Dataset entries

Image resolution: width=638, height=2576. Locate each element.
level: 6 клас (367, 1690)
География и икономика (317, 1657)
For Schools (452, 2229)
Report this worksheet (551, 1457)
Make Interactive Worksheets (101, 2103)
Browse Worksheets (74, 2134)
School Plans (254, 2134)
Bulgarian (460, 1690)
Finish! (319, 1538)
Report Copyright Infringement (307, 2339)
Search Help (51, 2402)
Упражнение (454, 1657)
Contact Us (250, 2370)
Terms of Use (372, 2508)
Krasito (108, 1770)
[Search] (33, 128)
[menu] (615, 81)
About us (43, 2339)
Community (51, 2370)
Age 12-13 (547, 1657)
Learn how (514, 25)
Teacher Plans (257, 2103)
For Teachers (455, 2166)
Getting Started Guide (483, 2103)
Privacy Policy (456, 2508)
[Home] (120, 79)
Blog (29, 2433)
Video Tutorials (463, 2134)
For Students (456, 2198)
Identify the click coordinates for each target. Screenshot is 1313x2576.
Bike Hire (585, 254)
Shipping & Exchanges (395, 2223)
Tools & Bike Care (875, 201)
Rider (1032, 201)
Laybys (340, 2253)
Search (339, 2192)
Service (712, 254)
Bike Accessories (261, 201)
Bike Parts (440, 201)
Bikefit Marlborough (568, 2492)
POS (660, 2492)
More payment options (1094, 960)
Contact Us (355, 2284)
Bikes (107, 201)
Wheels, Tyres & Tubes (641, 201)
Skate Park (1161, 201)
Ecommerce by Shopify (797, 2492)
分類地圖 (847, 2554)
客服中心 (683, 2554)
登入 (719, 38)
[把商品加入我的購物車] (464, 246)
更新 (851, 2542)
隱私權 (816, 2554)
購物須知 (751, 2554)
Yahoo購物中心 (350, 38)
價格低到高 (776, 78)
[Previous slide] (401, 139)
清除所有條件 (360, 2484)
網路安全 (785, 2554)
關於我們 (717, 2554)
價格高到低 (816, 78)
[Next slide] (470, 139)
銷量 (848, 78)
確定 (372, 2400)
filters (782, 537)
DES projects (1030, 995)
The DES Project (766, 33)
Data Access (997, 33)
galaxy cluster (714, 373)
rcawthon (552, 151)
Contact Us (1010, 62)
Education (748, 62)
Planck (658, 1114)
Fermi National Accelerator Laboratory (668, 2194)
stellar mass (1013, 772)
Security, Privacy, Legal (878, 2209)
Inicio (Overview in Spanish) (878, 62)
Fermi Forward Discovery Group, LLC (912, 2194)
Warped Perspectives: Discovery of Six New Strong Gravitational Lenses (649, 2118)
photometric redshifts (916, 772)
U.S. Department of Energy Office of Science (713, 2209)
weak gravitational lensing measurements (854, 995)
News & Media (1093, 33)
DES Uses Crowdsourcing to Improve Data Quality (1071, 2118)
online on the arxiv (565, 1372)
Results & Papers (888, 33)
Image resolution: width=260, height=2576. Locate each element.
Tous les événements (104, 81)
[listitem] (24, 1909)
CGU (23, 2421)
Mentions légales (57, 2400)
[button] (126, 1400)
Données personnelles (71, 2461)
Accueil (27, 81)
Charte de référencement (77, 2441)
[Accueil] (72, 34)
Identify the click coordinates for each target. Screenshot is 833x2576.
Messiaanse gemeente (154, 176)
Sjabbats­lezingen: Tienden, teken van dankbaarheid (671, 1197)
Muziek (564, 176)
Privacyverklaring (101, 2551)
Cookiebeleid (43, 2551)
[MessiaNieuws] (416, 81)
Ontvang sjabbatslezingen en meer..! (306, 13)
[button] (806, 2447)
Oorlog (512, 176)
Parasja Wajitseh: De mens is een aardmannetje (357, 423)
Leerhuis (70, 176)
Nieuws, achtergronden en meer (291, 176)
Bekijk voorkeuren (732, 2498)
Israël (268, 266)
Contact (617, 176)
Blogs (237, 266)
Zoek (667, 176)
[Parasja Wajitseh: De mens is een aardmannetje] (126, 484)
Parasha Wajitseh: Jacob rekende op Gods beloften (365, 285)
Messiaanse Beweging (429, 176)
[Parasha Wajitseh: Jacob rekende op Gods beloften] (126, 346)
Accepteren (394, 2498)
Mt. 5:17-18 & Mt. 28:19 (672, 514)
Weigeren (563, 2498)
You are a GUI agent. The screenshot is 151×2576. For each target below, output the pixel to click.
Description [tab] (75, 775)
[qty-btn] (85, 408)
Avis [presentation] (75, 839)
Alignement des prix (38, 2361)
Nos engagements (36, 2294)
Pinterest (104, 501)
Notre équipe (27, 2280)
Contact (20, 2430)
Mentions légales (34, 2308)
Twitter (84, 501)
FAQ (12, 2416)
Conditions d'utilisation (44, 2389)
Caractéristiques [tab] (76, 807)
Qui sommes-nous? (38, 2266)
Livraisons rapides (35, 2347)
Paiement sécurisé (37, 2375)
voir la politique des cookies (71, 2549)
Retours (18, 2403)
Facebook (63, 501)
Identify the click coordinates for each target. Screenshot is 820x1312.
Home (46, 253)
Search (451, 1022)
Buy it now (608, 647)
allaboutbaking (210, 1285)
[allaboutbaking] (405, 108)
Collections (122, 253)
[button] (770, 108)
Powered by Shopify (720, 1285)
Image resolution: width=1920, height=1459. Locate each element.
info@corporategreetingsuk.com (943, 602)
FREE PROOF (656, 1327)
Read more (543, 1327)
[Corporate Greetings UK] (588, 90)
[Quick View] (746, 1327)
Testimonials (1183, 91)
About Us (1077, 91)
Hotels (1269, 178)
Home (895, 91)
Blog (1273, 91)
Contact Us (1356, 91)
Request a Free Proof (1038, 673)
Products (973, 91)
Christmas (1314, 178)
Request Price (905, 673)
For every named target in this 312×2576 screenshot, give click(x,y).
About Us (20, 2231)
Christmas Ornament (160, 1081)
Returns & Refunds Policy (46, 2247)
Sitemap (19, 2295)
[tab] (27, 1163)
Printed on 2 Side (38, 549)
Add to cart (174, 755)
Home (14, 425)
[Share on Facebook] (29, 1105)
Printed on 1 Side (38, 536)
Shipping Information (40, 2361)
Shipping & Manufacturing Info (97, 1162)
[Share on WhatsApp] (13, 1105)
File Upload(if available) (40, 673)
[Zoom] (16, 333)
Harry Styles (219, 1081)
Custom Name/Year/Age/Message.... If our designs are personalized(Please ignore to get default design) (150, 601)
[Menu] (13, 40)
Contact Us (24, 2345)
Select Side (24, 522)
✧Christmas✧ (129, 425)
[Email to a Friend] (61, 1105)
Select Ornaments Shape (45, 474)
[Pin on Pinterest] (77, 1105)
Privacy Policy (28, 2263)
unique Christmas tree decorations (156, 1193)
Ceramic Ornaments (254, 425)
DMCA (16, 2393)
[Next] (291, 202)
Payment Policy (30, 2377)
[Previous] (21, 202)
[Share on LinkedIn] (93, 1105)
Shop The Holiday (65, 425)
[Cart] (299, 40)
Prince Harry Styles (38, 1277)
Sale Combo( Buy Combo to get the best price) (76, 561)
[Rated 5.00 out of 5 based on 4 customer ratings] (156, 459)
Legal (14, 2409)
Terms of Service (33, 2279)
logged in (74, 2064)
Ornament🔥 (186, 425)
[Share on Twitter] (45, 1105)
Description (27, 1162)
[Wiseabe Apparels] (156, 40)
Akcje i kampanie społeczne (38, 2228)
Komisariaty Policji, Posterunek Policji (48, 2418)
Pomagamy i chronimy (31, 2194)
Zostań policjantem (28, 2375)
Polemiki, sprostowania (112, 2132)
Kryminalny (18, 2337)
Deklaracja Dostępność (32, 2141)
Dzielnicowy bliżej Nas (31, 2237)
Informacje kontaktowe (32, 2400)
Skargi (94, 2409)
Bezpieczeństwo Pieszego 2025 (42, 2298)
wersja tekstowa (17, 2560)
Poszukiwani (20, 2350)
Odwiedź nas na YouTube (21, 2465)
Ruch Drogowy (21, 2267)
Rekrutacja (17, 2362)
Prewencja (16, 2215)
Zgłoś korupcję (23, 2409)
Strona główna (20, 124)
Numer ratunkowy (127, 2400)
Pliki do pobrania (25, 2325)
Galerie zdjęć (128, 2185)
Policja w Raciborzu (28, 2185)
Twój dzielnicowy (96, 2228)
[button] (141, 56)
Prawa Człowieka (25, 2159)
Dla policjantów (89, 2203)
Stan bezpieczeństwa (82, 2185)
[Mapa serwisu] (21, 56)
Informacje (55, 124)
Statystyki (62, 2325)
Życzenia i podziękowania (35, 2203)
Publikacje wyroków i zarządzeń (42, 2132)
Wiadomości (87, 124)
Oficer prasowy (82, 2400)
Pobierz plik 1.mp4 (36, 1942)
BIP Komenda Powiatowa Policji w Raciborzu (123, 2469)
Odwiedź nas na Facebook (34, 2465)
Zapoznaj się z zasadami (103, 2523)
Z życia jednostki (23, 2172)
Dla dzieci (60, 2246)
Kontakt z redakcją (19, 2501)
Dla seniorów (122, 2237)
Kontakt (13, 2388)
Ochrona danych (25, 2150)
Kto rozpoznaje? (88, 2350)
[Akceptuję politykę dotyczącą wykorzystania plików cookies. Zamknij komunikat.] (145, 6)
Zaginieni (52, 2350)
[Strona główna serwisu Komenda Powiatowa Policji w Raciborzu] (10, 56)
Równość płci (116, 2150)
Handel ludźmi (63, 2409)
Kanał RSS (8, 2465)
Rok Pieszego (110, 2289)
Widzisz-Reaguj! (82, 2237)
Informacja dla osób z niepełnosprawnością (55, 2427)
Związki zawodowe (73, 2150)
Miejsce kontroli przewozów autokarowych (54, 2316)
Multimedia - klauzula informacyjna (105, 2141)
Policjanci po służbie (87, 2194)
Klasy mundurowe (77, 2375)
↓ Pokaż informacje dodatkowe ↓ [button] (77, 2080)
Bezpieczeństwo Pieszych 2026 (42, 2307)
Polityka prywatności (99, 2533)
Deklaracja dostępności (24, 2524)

Your task »
For this exercise, copy word for word the line that contains "Bezpieczeństwo Pieszego 2025 (42, 2298)" and every line after it, ending with the last line of the entries above.

Expected answer »
Bezpieczeństwo Pieszego 2025 (42, 2298)
wersja tekstowa (17, 2560)
Poszukiwani (20, 2350)
Odwiedź nas na YouTube (21, 2465)
Ruch Drogowy (21, 2267)
Rekrutacja (17, 2362)
Prewencja (16, 2215)
Zgłoś korupcję (23, 2409)
Strona główna (20, 124)
Numer ratunkowy (127, 2400)
Pliki do pobrania (25, 2325)
Galerie zdjęć (128, 2185)
Policja w Raciborzu (28, 2185)
Twój dzielnicowy (96, 2228)
[button] (141, 56)
Prawa Człowieka (25, 2159)
Dla policjantów (89, 2203)
Stan bezpieczeństwa (82, 2185)
[Mapa serwisu] (21, 56)
Informacje (55, 124)
Statystyki (62, 2325)
Życzenia i podziękowania (35, 2203)
Publikacje wyroków i zarządzeń (42, 2132)
Wiadomości (87, 124)
Oficer prasowy (82, 2400)
Pobierz plik 1.mp4 (36, 1942)
BIP Komenda Powiatowa Policji w Raciborzu (123, 2469)
Odwiedź nas na Facebook (34, 2465)
Zapoznaj się z zasadami (103, 2523)
Z życia jednostki (23, 2172)
Dla dzieci (60, 2246)
Kontakt z redakcją (19, 2501)
Dla seniorów (122, 2237)
Kontakt (13, 2388)
Ochrona danych (25, 2150)
Kto rozpoznaje? (88, 2350)
[Akceptuję politykę dotyczącą wykorzystania plików cookies. Zamknij komunikat.] (145, 6)
Zaginieni (52, 2350)
[Strona główna serwisu Komenda Powiatowa Policji w Raciborzu] (10, 56)
Równość płci (116, 2150)
Handel ludźmi (63, 2409)
Kanał RSS (8, 2465)
Rok Pieszego (110, 2289)
Widzisz-Reaguj! (82, 2237)
Informacja dla osób z niepełnosprawnością (55, 2427)
Związki zawodowe (73, 2150)
Miejsce kontroli przewozów autokarowych (54, 2316)
Multimedia - klauzula informacyjna (105, 2141)
Policjanci po służbie (87, 2194)
Klasy mundurowe (77, 2375)
↓ Pokaż informacje dodatkowe ↓ [button] (77, 2080)
Bezpieczeństwo Pieszych 2026 (42, 2307)
Polityka prywatności (99, 2533)
Deklaracja dostępności (24, 2524)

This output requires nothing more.